Bitten Season One
Doesn’t pack a punch
released OUT NOW! 2014 | 15 | dVd
Director daegan Fryklind Cast laura Vandervoort, Greyston Holt, Greg Bryk, Michael Xavier
Based on Kelley Armstrong’s books about a pack of werewolves, this Canadian show is a contender for “so bad it’s almost good”. Mostly, however, it’s just plain bad.
Somehow, though, Bitten lasted for three seasons. We can only assume from the evidence on display in this first year that it managed this because viewers enjoyed the male characters taking their tops off in almost every scene. It certainly can’t be down to the plot, which sees former Supergirl Laura Vandervoort as Elena, the only female werewolf, returning to her wolf pack in order to investigate a series of murders. While the men are busy showing off their pecs, she either cries, fights or has sex. Occasionally she also turns into a wolf, which, in all fairness, she makes look incredibly painful. However, the budget for lupine CGI was clearly derisory. You can’t help but be sorry for the people behind the scenes who no doubt worked so hard to obtain such average results. They must gaze at Game Of Thrones’s Direwolves with envious eyes.
So, yes, Bitten is dreadful. The wolves are crap. The opening theme sounds like an out-of-tune daytime soap opera.
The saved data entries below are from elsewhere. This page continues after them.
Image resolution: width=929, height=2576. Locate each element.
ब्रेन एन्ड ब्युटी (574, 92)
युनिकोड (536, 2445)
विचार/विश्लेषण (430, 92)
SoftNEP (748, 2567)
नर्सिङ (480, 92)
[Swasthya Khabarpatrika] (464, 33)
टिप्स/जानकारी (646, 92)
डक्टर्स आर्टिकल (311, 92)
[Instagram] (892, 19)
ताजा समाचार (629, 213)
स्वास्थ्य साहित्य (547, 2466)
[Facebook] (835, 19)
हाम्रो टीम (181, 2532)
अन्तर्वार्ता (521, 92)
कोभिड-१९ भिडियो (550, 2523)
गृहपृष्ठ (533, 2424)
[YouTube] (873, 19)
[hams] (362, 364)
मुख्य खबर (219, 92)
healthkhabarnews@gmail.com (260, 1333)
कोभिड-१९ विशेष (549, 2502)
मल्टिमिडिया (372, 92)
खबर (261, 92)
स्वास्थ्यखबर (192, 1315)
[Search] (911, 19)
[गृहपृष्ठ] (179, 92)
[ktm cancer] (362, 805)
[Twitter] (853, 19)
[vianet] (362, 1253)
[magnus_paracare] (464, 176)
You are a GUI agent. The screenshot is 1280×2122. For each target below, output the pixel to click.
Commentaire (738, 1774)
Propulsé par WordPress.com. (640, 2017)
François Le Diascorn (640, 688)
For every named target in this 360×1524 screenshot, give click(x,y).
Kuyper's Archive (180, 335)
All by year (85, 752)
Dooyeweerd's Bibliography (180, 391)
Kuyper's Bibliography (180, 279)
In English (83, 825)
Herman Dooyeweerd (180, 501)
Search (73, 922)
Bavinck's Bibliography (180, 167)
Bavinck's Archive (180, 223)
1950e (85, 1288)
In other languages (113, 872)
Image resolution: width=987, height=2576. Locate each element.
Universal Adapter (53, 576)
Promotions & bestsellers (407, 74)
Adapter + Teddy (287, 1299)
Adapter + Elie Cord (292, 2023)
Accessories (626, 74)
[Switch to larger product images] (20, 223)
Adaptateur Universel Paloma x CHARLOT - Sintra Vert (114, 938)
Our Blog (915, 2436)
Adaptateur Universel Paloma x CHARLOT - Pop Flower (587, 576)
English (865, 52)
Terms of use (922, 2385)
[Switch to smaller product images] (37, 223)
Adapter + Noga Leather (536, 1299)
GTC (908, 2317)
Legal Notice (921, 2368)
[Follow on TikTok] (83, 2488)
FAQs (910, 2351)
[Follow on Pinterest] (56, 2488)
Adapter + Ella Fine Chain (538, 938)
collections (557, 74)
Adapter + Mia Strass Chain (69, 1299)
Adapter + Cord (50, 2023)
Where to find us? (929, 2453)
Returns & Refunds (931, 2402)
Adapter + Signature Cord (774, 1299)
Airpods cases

The sex scenes are often weirdly unerotic; one involving two wolves is so bad you’ll really, really laugh. When the cast are clothed, they’re reasonably watchable; when they’re naked, which they are a lot, you cringe for them.
But most of all, rather stunningly for a show about werewolves that are fighting serial killers, it’s dull. Not so much “alpha” as “zeta”.
Extras None. Jayne Nelson
The sex scenes are weirdly unerotic
Wolves don’t actually have “alphas” in their packs: this idea is based on flawed research of wolves in a zoo.